Les eurodéputés veulent que les États membres appliquent la directive sur les salaires minimaux adéquats dès maintenant, pour aider les Européens à faire face à l’inflation et au risque de pauvreté, et non dans deux ans, à la fin du délai de transposition.
C’est le message qu’ils ont passé ce mercredi 14 septembre en approuvant à une très large majorité, par 505 voix contre 92 et 44 abstentions, l’accord trouvé avec le Conseil de l’UE en juin dernier et défendu devant eux par Agnes Jongerius (S&D, néerlandaise) et Dennis Radtke (PPE, allemand) (EUROPE 12937/7).
Les deux corapporteurs du texte, auquel aucun amendement n’avait été apporté, ont souligné la veille, lors d'un débat sur le sujet, que ce vote marque une étape cruciale, qui « va changer la donne dans beaucoup de pays », notamment « dans le mien, où 50% des travailleurs sont couverts par des négociations collectives », a expliqué l’élu du PPE.
La directive prévoit en effet que les États membres auront le devoir de promouvoir la négociation collective et, pour les pays où la couverture de la négociation collective est inférieure à 80%, d’établir un plan d’action pour la soutenir.
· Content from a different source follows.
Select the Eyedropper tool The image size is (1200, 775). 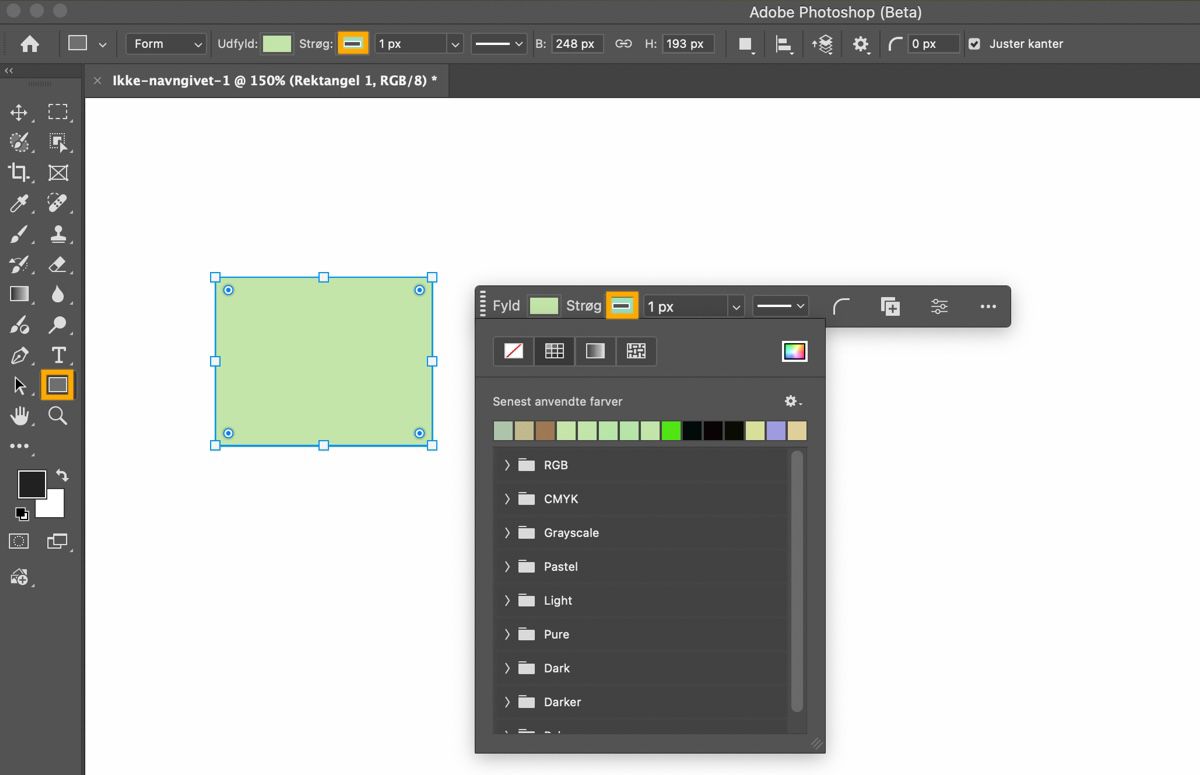(x=19, y=204)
Pour guider les gouvernements, la directive leur suggère aussi de fixer le niveau légal de salaire minimum en fonction de valeurs de référence : 60% du salaire médian brut ou 50% du salaire moyen brut.
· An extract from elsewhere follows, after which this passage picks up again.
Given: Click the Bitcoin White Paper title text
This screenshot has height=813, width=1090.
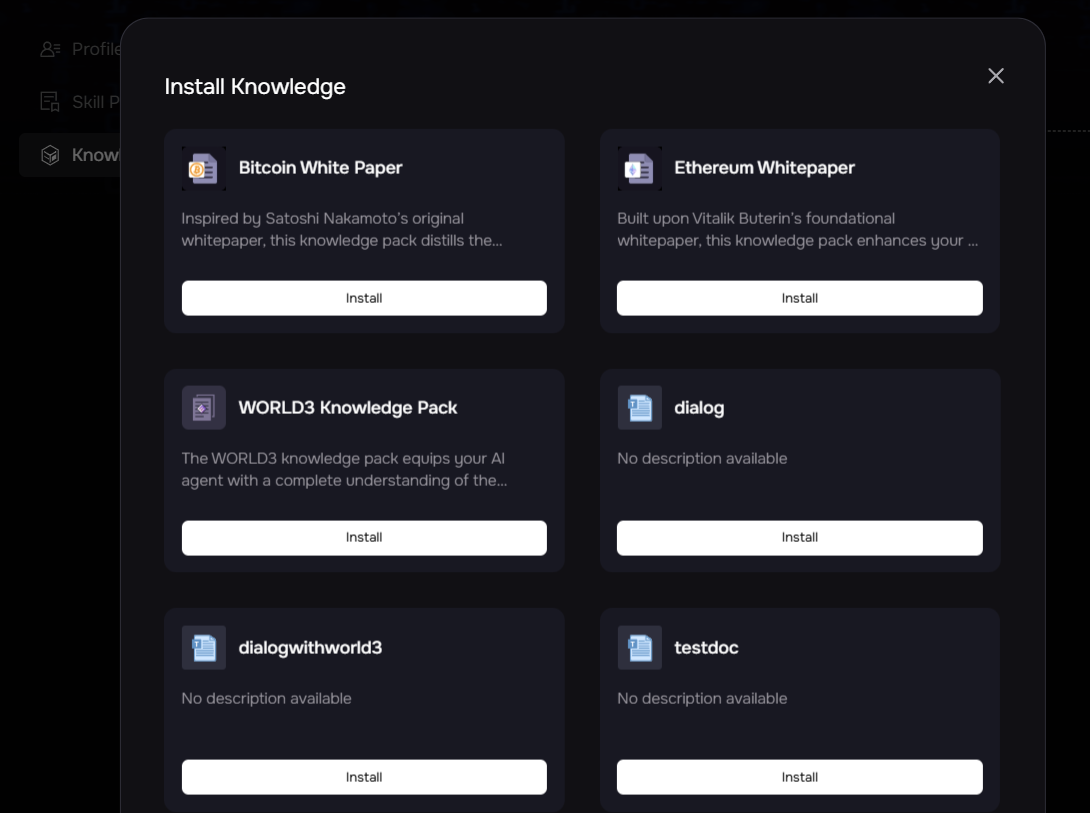Looking at the screenshot, I should 320,168.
Les États membres devront encore vérifier l’adéquation des salaires minimums légaux en tenant compte du pouvoir d’achat et du coût de la vie, ce qui pourrait améliorer la situation de 25 millions de travailleurs, qui verront des hausses du niveau de salaire minimum. L’implication des syndicats sera aussi renforcée en ce qui concerne la fixation et l’actualisation des salaires minimum légaux, même si le texte n’obligera pas les États membres qui ne disposent pas de cet outil à instituer un salaire minimum légal.
« On va ouvrir un nouveau chapitre de la politique sociale », a ajouté l’Allemand, alors que la directive renforcera aussi la protection des activités des syndicats.
« Un salarié sur 5 gagne à peine plus que le salaire minimum » dans l’UE et, « souvent, ce sont des femmes, des jeunes, des personnes issues de l'immigration », a fait remarquer Agnes Jongerius. « Dans le secteur des soins de santé, dans la distribution, ils méritent notre respect, il faut changer la situation ».
L’automne sera dur « et les gens devront choisir entre manger ou se chauffer », a-t-elle ajouté.
« Agissons maintenant et pas dans deux ans ! », a aussi réclamé l’élue belge des Verts/ALE, Sara Mathieu, tout comme son collègue Mounir Satouri (Verts/ALE, français), qui s’est félicité d’un outil avec un effet très concret sur les fiches de paie et qui permettra de réduire la pauvreté liée au travail.
« C’est l’heure de vérité ; à nos bons vieux États membres d’agir ; ils peuvent le faire dès maintenant en pleine crise énergétique et alimentaire ».
Pendant le débat, mardi, plusieurs élus ont quand même critiqué cet outil, notamment, la Suédoise Sara Skytedall (PPE) qui a déploré que l’UE ait « élargi son champ de compétences ». « Elle devrait respecter la subsidiarité », a dit cette élue, qui n’a donc pas soutenu le texte.
Les six pays ne pratiquant pas de salaire minimum, à savoir l’Italie, Chypre, l’Autriche, la Suède, le Danemark et la Finlande, ne seront toutefois pas tenus d’en instaurer un. Et ces États continueront de laisser les conventions collectives fixer ce seuil, le texte ne remettant pas en cause leur organisation.
Forte baisse des salaires minimaux, selon les syndicats européens
Les travailleurs les moins bien payés d'Europe ont vu la valeur de leurs salaires chuter de 19% cette année, ce qui représente la plus forte baisse des salaires minimums réels de ce siècle, a par ailleurs indiqué le 13 septembre la Confédération européenne des syndicats (CES) en se fondant sur des données d'Eurostat.
Les salaires minimums légaux ont augmenté en moyenne de 7,6% au cours de l'année dernière dans les 21 pays de l'UE qui en ont un. Mais, dans ces mêmes pays, le taux d'inflation a augmenté en moyenne de 12,4%, poursuit la CES dans un communiqué.
« Cela signifie que la valeur réelle des salaires minimum légaux a chuté de 4,8% en moyenne ».
C'est en Lettonie (-19%), en République tchèque et en Estonie (-10%), ainsi qu'en Slovaquie (-8%) que les salaires minimums légaux réels ont connu la baisse la plus spectaculaire depuis l'été dernier.